START RECORD EXCERPTS
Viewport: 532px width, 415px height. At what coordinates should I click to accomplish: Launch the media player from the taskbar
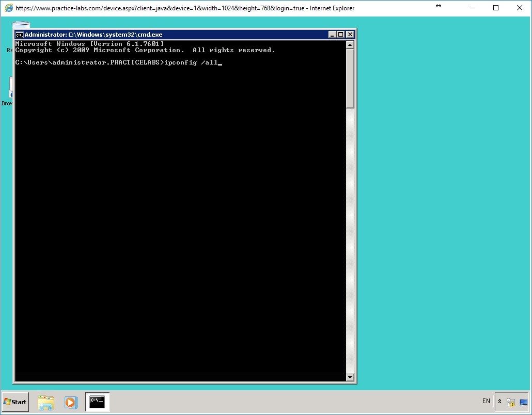[x=71, y=402]
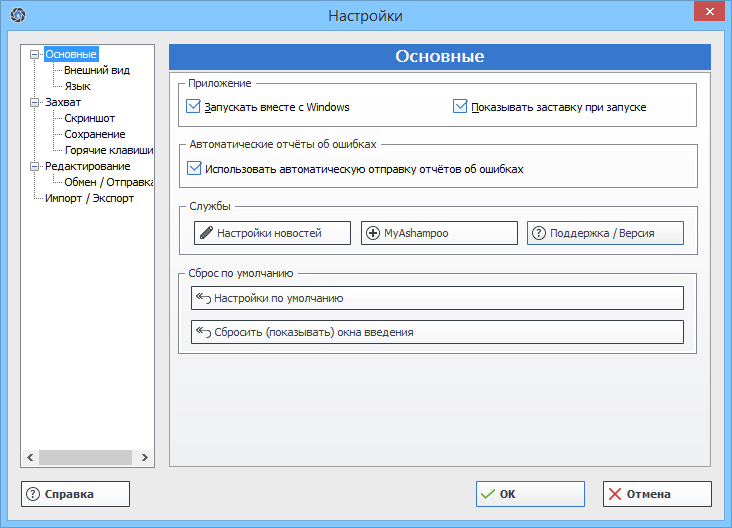Select Внешний вид in settings tree

click(97, 70)
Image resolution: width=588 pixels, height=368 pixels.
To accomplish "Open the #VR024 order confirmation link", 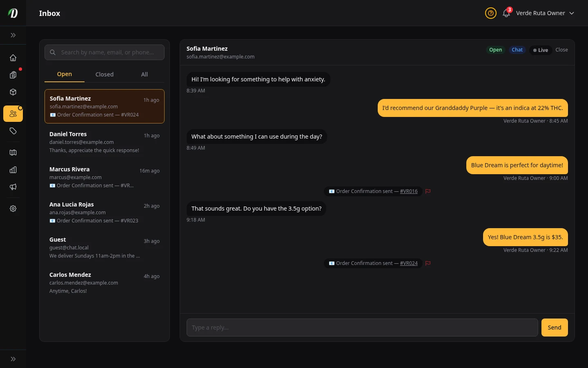I will tap(409, 263).
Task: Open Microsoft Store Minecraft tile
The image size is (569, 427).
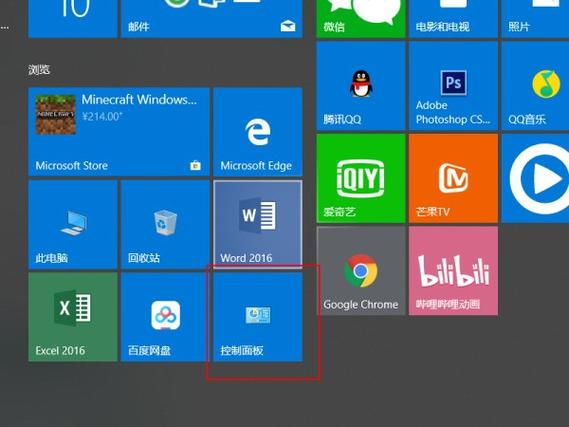Action: (119, 132)
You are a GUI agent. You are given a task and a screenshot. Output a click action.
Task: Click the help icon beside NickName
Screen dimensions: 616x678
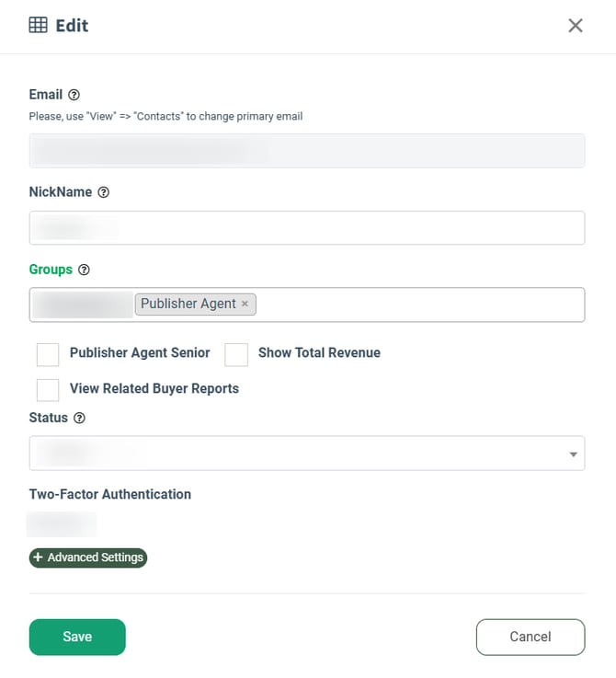103,192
END RECORD EXCERPTS
> TASK OBJECTIVE:
What is needed is an exact copy of only the lines from the line containing "Task: Open Microsoft Store Minecraft tile" through the last line of the entries, inclusive, without the pictures.

> FINAL ANSWER:
Task: Open Microsoft Store Minecraft tile
The image size is (569, 427).
Action: (119, 132)
You are a GUI agent. You are given a task and a screenshot. Output a click action.
Task: Click the help icon beside NickName
Screen dimensions: 616x678
103,192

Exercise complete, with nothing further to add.